What is needed:
Scan the listing below. Report each line that includes "computer".

Extracted material:
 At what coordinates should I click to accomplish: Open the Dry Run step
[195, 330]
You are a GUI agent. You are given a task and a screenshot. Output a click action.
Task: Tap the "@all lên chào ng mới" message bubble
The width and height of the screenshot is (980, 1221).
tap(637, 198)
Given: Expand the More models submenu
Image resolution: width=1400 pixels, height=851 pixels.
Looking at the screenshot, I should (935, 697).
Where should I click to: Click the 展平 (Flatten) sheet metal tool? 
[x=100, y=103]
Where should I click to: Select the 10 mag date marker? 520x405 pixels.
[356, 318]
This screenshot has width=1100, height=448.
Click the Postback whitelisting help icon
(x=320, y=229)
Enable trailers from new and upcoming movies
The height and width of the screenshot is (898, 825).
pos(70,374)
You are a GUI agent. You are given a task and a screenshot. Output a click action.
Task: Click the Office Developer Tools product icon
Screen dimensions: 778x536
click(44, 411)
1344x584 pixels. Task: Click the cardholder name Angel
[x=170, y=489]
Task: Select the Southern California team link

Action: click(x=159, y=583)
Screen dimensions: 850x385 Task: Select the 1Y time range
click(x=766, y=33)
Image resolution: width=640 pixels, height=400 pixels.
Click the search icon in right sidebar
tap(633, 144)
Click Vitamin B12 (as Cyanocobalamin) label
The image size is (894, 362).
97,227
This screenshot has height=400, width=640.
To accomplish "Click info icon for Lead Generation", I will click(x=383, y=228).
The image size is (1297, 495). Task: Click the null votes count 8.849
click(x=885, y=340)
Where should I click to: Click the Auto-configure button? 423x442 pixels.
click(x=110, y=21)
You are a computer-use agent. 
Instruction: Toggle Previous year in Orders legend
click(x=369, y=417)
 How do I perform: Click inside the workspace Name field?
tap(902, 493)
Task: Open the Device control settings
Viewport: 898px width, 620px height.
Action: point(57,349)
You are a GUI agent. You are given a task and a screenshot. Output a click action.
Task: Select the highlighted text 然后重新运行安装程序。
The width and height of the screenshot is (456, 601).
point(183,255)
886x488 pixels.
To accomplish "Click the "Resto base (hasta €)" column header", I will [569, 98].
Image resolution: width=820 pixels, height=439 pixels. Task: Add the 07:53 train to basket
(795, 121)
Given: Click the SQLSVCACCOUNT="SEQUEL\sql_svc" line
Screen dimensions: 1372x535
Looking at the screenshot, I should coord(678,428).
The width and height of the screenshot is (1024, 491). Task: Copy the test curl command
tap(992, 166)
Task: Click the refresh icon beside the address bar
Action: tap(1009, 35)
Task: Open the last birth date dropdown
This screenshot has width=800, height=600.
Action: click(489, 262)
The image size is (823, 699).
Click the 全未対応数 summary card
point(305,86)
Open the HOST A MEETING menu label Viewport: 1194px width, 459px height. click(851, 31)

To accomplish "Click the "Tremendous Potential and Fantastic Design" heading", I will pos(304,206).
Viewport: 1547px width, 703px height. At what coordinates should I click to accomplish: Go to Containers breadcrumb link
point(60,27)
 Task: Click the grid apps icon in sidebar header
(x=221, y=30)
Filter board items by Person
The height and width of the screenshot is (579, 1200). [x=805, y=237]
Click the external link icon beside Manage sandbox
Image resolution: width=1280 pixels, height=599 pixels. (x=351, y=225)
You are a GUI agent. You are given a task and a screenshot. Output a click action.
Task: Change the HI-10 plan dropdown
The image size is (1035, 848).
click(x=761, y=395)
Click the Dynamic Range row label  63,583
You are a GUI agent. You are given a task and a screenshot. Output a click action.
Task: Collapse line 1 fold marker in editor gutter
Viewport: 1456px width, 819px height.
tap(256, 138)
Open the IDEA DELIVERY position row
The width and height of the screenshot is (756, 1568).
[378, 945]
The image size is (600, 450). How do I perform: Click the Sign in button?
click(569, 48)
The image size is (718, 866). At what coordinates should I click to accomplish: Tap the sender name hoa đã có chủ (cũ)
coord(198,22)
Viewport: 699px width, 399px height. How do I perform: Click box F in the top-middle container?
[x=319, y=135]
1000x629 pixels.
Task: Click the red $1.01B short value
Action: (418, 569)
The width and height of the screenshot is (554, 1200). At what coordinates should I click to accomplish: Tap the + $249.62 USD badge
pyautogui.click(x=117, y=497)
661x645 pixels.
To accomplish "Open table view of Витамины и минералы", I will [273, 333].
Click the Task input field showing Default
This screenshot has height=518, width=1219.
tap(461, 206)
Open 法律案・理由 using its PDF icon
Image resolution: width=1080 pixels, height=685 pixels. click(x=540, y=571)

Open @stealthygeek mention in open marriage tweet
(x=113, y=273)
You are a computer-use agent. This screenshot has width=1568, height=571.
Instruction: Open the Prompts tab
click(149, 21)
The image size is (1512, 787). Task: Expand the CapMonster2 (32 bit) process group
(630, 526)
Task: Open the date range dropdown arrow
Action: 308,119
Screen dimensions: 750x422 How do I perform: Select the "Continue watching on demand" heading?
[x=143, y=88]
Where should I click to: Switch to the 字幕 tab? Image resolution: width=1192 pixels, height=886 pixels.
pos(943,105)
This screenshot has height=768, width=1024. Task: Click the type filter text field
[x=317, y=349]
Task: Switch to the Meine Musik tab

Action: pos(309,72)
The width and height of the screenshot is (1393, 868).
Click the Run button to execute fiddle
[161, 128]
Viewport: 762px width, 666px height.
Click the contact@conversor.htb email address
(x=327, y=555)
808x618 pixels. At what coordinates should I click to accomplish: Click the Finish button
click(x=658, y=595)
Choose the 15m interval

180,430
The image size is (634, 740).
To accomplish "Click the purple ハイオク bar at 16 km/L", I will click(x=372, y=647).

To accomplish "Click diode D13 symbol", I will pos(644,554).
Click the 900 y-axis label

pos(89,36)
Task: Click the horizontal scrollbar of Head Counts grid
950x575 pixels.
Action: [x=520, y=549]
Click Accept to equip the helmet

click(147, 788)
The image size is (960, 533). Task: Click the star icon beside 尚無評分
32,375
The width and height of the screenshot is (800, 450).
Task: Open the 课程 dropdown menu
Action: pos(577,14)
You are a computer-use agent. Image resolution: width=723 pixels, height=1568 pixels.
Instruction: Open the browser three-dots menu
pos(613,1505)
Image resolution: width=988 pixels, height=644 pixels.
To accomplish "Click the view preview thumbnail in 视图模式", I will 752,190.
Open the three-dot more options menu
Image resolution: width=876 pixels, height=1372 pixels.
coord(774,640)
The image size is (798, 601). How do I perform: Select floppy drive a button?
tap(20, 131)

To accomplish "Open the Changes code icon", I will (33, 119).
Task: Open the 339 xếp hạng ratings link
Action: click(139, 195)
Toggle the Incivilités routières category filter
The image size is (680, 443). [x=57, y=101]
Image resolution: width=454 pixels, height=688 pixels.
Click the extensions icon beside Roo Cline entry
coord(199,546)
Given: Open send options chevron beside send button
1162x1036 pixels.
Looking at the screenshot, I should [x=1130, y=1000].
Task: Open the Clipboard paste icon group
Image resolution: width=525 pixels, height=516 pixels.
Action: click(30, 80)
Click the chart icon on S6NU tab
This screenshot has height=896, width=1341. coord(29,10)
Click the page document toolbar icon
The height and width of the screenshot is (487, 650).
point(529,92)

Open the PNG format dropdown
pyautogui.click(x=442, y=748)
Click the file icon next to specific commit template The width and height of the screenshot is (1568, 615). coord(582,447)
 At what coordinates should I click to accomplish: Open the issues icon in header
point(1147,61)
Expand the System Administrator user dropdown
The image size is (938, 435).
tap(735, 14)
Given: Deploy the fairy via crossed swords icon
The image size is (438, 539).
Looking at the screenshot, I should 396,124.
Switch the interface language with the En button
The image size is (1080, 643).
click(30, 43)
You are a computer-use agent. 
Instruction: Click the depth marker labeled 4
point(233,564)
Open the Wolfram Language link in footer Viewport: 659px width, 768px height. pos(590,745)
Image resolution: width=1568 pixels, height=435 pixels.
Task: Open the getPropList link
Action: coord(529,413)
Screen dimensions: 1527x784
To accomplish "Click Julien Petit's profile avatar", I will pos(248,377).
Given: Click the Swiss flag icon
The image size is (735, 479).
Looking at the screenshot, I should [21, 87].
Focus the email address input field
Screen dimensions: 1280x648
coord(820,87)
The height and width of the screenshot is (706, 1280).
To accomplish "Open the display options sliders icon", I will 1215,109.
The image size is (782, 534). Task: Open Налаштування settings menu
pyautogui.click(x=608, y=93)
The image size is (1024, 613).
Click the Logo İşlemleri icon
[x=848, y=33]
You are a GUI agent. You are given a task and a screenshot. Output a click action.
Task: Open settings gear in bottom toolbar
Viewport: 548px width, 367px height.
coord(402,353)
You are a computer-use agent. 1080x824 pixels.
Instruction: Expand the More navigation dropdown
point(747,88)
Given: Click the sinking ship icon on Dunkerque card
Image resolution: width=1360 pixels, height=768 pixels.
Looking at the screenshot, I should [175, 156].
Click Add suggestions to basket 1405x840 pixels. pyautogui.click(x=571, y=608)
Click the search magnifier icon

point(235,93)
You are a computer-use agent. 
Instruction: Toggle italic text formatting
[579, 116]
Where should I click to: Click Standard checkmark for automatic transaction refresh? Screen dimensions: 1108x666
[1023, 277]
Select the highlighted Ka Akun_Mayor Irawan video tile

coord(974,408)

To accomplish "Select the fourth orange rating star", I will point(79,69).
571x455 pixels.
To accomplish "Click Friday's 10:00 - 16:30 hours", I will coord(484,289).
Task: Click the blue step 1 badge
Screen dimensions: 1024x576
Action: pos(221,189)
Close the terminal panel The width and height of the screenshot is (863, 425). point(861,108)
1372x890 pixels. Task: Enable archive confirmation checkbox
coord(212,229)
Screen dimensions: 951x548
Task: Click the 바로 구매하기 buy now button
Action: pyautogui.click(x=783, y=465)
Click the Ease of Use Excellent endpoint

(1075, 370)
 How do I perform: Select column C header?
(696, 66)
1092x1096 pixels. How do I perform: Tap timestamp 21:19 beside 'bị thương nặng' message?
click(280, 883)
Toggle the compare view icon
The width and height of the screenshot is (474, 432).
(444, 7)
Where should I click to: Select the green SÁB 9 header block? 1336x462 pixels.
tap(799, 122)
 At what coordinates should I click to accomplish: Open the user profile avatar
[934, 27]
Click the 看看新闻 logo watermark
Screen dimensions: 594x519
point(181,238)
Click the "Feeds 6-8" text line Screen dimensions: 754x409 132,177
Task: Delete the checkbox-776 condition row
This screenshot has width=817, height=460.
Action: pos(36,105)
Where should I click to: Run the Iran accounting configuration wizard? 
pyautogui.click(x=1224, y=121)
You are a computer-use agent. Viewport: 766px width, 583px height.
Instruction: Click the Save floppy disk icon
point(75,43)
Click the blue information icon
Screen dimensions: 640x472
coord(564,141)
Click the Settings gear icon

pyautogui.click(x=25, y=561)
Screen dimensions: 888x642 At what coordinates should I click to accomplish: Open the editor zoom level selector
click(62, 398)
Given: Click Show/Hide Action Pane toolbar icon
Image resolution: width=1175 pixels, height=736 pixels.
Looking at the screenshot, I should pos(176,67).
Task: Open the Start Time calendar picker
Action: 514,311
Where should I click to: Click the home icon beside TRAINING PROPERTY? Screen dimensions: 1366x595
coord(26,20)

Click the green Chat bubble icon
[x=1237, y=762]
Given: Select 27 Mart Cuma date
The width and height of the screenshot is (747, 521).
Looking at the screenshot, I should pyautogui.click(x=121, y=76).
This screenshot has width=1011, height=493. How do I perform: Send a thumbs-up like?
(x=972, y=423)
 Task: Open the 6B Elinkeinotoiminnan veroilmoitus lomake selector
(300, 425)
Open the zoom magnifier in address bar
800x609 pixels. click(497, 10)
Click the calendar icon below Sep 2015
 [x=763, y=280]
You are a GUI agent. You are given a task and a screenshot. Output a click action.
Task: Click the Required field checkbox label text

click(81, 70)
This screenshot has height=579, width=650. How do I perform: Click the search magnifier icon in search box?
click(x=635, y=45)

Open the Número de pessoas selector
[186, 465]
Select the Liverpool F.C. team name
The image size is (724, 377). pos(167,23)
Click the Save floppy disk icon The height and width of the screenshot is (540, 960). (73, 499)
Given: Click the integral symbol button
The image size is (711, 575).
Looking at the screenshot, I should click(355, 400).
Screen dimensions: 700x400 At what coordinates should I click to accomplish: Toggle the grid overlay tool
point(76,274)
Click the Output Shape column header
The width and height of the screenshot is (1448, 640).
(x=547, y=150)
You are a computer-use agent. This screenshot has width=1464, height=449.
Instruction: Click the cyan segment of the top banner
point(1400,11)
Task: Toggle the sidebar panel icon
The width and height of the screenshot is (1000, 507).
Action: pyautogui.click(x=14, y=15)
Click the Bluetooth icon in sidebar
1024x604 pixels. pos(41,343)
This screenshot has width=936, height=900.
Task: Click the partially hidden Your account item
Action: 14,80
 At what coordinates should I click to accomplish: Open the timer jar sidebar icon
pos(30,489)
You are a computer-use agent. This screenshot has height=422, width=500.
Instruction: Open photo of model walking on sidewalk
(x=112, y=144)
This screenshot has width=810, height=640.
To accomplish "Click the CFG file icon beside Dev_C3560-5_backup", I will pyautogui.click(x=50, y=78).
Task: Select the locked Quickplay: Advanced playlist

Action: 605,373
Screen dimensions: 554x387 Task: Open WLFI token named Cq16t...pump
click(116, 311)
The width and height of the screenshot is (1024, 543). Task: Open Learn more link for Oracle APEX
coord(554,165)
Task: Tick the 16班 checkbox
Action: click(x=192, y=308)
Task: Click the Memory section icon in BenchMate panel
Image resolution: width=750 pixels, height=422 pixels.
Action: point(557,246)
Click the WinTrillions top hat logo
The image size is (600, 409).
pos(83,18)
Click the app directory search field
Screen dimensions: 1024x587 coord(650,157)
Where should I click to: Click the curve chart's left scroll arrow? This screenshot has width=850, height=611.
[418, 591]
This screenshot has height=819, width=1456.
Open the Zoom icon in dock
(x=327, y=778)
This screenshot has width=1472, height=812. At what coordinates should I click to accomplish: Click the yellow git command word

Exercise response:
You are a computer-use agent. 
You are a computer-use agent. This screenshot has width=1568, height=571.
You are a computer-use agent. Image resolution: width=723 pixels, height=1568 pixels.
You are a computer-use agent. 
You are a computer-use agent. 1080x824 pixels.
You are a computer-use agent. 
You are a computer-use agent. Viewport: 766px width, 583px height.
You are a computer-use agent. This screenshot has width=1464, height=449.
You are a computer-use agent. This screenshot has height=422, width=500.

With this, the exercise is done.